**Exercise aim**.
Somewhere below, one line contains "Click the Church of Jesus Christ logo" and a later line contains "Given: Open The Path of Exile Wiki bookmark". Output those two lines and everything between them exactly, and nothing else.

**Records to use**.
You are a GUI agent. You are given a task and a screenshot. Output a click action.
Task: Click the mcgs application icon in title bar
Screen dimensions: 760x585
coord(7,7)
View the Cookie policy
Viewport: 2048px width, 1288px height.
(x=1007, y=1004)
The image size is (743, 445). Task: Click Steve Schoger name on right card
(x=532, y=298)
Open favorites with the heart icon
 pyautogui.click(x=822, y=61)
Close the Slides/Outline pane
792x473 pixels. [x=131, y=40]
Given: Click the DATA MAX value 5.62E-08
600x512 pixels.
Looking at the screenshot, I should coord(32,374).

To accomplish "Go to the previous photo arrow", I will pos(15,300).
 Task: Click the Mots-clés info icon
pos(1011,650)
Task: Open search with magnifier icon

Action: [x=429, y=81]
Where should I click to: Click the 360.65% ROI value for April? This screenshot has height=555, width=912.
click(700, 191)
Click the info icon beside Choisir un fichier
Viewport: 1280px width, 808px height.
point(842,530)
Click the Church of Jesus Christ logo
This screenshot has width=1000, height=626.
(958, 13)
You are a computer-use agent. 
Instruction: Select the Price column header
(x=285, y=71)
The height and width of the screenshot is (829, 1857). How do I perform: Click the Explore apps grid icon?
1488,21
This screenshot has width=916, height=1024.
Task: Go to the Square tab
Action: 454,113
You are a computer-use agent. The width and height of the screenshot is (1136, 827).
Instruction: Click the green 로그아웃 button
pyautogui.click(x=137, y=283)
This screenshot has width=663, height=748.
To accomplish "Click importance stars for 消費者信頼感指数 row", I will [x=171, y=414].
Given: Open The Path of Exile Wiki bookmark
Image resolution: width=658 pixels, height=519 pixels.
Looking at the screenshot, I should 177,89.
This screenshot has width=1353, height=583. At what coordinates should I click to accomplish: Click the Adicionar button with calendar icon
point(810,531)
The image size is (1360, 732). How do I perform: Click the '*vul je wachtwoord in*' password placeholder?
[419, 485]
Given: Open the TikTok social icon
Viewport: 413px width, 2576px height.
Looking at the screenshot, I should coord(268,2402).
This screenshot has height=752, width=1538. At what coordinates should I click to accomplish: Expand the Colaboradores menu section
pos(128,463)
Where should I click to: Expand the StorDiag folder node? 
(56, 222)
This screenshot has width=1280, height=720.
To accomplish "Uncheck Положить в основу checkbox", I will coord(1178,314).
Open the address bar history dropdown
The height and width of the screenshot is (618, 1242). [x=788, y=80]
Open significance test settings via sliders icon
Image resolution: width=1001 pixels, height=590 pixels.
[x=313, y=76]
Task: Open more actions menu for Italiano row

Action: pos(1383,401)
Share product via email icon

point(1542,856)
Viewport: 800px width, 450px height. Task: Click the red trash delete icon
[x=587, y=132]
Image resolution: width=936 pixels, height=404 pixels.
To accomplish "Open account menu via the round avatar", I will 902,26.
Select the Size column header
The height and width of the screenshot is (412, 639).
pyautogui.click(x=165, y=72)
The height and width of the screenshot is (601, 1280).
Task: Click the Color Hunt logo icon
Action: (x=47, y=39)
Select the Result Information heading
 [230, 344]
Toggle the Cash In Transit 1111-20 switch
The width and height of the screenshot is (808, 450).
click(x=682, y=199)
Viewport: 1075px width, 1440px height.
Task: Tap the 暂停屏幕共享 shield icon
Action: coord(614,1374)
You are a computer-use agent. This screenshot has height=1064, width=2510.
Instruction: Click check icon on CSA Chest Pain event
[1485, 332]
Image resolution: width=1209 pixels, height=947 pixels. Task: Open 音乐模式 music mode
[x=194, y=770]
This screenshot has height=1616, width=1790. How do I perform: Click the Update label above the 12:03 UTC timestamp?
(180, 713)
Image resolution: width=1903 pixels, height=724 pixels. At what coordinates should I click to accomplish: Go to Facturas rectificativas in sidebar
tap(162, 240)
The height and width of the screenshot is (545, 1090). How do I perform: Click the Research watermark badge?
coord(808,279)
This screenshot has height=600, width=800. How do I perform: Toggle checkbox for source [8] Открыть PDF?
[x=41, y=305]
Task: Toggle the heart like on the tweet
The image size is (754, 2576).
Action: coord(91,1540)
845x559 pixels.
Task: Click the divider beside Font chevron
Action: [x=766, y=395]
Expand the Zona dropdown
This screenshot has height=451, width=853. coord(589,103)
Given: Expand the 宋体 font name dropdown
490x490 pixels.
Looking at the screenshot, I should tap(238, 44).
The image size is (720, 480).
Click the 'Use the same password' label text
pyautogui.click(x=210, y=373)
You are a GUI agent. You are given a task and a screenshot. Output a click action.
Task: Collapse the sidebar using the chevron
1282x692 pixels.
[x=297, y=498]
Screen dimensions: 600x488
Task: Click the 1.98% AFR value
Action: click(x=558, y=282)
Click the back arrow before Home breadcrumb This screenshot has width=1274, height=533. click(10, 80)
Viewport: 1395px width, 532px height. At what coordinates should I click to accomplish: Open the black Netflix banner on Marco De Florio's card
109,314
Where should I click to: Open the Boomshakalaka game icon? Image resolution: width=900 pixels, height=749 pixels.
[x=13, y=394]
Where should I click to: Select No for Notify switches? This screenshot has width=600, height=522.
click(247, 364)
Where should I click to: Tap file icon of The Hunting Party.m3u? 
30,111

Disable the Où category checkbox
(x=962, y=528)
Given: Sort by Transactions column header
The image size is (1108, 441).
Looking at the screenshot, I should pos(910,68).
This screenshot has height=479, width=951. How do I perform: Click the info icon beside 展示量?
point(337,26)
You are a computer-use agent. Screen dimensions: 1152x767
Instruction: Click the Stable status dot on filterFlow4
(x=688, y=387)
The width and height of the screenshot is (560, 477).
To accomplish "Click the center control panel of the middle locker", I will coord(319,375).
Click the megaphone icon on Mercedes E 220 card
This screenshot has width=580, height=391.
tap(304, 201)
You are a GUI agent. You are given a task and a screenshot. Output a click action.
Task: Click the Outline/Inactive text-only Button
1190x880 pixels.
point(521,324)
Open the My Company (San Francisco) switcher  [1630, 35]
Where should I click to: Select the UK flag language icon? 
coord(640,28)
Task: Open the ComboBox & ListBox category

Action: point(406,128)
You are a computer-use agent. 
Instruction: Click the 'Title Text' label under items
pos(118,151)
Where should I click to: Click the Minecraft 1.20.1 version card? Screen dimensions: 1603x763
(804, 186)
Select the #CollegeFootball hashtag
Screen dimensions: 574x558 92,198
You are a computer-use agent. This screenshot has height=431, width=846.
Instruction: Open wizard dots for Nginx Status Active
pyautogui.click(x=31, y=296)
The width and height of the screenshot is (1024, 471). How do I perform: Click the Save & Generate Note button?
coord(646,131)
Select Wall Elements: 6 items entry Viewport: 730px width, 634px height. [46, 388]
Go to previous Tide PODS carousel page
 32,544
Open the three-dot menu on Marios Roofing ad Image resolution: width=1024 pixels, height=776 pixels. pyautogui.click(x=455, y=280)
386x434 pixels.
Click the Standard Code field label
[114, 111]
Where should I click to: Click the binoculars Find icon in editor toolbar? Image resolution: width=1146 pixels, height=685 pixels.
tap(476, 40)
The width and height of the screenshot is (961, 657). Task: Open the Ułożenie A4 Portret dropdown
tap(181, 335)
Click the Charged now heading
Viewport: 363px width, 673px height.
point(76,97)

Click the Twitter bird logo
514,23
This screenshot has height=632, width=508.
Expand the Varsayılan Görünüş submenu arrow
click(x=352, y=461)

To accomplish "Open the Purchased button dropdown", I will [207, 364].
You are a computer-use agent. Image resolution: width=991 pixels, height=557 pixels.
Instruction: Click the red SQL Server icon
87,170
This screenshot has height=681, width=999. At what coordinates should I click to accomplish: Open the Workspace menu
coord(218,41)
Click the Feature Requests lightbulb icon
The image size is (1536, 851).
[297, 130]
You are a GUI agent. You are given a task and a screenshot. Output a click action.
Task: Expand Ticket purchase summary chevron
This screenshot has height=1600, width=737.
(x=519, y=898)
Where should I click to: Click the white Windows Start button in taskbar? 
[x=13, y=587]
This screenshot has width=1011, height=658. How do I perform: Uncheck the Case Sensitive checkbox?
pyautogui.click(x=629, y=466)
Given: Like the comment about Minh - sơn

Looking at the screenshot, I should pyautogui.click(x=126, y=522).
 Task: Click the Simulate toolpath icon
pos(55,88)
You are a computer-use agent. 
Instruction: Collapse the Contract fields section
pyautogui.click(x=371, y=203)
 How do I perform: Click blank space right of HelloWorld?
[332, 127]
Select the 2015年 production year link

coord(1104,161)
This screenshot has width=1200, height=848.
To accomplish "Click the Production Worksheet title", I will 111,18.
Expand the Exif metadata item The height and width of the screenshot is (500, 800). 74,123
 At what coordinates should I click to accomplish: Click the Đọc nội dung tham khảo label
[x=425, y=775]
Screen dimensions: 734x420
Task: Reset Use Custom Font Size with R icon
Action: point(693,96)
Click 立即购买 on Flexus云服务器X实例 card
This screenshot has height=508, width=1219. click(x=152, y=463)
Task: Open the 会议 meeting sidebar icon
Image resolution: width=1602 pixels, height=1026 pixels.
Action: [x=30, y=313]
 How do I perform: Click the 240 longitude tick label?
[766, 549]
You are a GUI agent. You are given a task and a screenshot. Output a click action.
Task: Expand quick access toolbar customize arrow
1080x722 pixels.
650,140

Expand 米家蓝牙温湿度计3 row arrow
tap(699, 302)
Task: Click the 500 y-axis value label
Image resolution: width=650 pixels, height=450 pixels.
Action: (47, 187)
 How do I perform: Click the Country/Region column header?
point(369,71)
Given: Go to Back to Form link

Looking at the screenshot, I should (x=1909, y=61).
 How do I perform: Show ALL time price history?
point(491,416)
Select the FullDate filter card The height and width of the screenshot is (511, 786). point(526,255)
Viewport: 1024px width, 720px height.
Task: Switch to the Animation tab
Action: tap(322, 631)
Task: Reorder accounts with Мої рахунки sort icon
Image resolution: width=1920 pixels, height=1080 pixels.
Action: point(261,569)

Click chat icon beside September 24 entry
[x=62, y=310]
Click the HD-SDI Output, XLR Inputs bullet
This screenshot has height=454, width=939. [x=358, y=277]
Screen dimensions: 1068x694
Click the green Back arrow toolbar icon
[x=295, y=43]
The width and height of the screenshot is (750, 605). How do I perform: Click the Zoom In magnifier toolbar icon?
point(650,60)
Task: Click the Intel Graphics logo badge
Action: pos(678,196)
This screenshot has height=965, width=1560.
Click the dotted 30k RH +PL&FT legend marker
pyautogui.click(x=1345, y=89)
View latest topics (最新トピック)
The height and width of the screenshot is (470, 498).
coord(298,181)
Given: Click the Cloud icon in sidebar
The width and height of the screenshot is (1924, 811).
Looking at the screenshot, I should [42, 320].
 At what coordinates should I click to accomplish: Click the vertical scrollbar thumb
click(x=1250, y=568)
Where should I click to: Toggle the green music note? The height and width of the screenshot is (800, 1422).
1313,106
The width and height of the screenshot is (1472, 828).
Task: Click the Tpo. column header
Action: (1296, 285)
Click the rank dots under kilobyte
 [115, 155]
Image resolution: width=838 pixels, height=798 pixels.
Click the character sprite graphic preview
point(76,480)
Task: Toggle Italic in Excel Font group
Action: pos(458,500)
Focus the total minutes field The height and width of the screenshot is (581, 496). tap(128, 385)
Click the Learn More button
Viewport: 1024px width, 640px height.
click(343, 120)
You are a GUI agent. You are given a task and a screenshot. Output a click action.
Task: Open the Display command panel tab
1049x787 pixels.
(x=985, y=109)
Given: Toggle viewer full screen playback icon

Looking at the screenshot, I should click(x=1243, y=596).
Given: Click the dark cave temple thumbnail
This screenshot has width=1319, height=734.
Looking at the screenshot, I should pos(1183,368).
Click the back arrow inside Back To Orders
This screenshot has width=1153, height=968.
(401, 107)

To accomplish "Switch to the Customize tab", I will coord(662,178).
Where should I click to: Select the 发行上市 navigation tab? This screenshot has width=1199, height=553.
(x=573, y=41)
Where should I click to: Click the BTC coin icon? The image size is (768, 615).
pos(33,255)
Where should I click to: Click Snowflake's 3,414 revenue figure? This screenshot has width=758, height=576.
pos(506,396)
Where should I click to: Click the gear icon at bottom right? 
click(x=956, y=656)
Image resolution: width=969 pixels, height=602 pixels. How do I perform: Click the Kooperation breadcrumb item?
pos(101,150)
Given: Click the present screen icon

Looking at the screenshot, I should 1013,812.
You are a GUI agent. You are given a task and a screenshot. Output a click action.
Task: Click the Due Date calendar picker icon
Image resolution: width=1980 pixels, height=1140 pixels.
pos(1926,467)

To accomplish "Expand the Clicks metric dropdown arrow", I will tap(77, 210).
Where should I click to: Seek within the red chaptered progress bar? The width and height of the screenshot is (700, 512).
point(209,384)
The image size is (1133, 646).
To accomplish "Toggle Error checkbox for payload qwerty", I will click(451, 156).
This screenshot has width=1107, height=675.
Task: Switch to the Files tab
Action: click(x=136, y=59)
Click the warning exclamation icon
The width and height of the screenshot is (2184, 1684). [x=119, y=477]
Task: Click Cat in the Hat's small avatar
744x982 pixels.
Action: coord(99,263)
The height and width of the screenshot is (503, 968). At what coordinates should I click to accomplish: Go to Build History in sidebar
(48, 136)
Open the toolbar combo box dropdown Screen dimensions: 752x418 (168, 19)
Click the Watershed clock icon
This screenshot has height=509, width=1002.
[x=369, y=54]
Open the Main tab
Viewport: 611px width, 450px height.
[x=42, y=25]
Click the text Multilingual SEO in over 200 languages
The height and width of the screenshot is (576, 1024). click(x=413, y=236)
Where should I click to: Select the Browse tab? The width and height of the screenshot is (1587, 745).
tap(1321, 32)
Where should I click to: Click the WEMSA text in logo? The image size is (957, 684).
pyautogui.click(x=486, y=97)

**The completed task**.
Click the Church of Jesus Christ logo
This screenshot has width=1000, height=626.
(958, 13)
You are a computer-use agent. 
Instruction: Select the Price column header
(x=285, y=71)
The height and width of the screenshot is (829, 1857). How do I perform: Click the Explore apps grid icon?
1488,21
This screenshot has width=916, height=1024.
Task: Go to the Square tab
Action: 454,113
You are a computer-use agent. The width and height of the screenshot is (1136, 827).
Instruction: Click the green 로그아웃 button
pyautogui.click(x=137, y=283)
This screenshot has width=663, height=748.
To accomplish "Click importance stars for 消費者信頼感指数 row", I will [x=171, y=414].
Given: Open The Path of Exile Wiki bookmark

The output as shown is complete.